### What the task asks
In the text on LINE1 transposons below, reproduce word for word the passage that begins at "The transposon LINE1" and stops after "previous developmental stage.".

The transposon LINE1 is an essential regulator in early human development, researchers have found.

Transposons are DNA transposable elements known as 'jumping genes', for they can move from one location to another on the genome, and can potentially cause mutations when they land inside a gene. However, a study published in Developmental Cell has found that LINE1 transposable elements are essential to regulate a fundamental transition in early human development, not allowing human embryonic stem cells to reverse to a previous developmental stage.

'Here we have discovered that these elements are not mere genomic parasites but are essential for early development', said senior co-author Dr Miguel Ramalho-Santos, senior investigator at the Lunenfeld-Tanenbaum Research Institute in Toronto, Canada.

The researchers inhibited the expression of LINE1 in cultured human embryonic stem cells (hESC) and found that these cells reversed to a more primitive eight-cell stage. At this stage, the eight cells are identical and totipotent, meaning they can develop into both the embryo and placenta. Conversely, beyond this stage, hESCs can still form all fetal cells, but become less able to contribute to the placenta.

The authors also uncovered that LINE1 RNA and PRC2, a multiprotein complex essential for embryonic development, have a role in organising the DNA in the 3D space of the cell's nucleus. They help move chromosome 19, where key genes for the eight-cell stage are located, to a gene-silencing region of the nucleus, ensuring the embryo can progress smoothly to the subsequent stages.

'We show that LINE1 regulates gene expression at a crucial turning point where the embryo starts to specialise its cells for various functions. Our results indicate that this not an accidental occurrence but a vital evolutionary mechanism', said Dr Juan Zhang, a senior co-author and postdoctoral fellow at the Lunenfeld-Tanenbaum Research Institute.

This study sheds light on the role of LINE1 in developmental progression and its importance in early human growth, contrasting with its typical behaviour of causing harmful mutations that lead to diseases, such as haemophilia and cancer.  Thus, these findings could have implications in fertility treatments and in the use of stem cells in regenerative medicine.

### Extracted data
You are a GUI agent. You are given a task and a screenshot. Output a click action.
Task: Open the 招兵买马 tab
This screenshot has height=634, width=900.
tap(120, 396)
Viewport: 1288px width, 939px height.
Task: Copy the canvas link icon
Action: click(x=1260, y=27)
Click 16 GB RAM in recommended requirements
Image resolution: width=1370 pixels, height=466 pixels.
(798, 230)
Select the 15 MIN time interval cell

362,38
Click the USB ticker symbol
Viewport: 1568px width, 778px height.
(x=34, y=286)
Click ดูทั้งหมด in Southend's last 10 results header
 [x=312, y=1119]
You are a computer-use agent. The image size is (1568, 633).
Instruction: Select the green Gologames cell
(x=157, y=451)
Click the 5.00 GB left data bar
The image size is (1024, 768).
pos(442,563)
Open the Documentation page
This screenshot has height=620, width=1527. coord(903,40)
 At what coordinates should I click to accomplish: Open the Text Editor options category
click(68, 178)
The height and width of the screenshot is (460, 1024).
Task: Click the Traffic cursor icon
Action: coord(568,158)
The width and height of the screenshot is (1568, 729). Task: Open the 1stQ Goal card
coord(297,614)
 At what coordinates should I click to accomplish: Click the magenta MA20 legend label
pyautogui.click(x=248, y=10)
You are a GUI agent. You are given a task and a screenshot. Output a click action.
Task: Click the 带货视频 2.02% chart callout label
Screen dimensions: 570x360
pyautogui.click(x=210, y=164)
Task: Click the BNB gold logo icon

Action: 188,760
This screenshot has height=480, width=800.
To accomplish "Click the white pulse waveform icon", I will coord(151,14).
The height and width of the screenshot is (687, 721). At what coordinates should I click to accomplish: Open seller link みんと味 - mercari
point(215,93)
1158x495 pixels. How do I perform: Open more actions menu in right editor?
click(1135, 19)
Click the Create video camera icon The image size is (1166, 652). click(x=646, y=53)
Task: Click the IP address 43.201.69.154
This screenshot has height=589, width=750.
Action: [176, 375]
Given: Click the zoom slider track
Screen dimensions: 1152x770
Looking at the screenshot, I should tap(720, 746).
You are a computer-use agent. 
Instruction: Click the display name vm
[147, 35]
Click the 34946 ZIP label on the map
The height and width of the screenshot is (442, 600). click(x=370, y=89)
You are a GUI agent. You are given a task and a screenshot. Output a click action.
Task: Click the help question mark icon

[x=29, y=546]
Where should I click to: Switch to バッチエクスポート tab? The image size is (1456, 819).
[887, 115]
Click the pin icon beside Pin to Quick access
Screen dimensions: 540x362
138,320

### Finished exercise
The transposon LINE1 is an essential regulator in early human development, researchers have found.

Transposons are DNA transposable elements known as 'jumping genes', for they can move from one location to another on the genome, and can potentially cause mutations when they land inside a gene. However, a study published in Developmental Cell has found that LINE1 transposable elements are essential to regulate a fundamental transition in early human development, not allowing human embryonic stem cells to reverse to a previous developmental stage.